Questi sono i due aspetti della divinità: rispettivamente, il ‘pensiero interiore’ di Dio e il ‘pensiero espresso, manifesto’ del Logos (‘Verbum’, il sacro “IXTHOS”, il Pesce risorto) mediante cui tutto è stato fatto (in Plotino, il primo è l’Uno assoluto, inconoscibile, semplice, da cui emana il “Nous”, l’intelletto, che emana a sua volta l’Anima Mundi’ di cui fanno parte quelle individuali, siccome scintille dello stesso Sole assoluto, l’Uno. Il Demiurgo costituisce il Mondo sul modello delle idee che contempla nelle ipostasi superiori, e fa anche noi).

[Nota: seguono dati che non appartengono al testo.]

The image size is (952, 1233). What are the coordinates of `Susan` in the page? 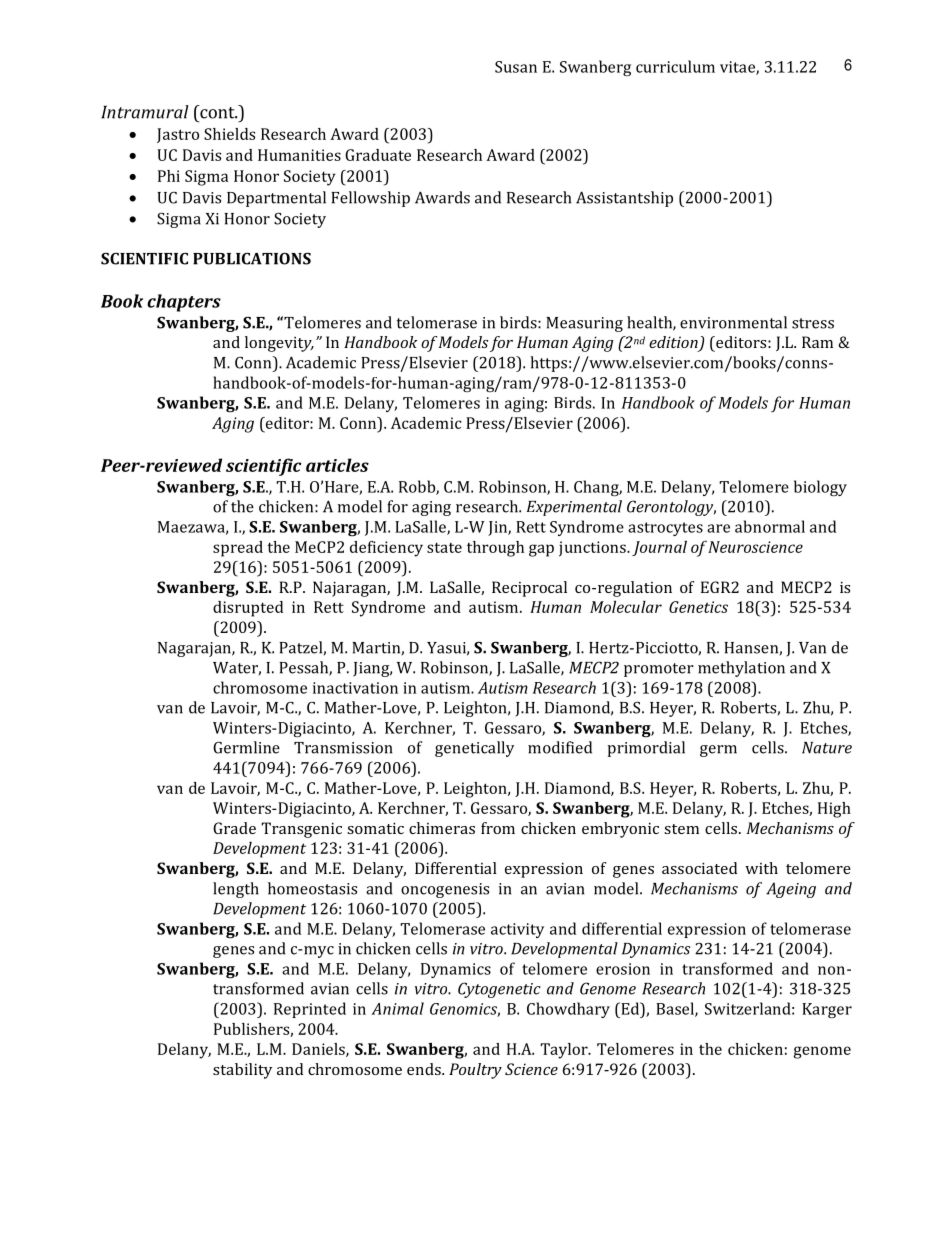 It's located at (516, 67).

Qualsiasi parallelismo con eventuali uomini il cui pensiero sia interno che esterno è oscuro non è da escludere, la processione divina è comunque assai più chiara.
Dio, Padre, Uno, non vuole il male, così dicono i teologi seri, così è in ogni caso, altrimenti sarebbe inferiore a se stesso, ricevendo in sé tale imperfezione, ovvero minore di se stesso, venendo a complicare la propria essenza semplice. Quindi qualsiasi male sia qui presente e attivo, incluso virus vari, sono da Satana, made in Hell, marchio depositato. Attenzione perché ne è particolarmente orgoglioso.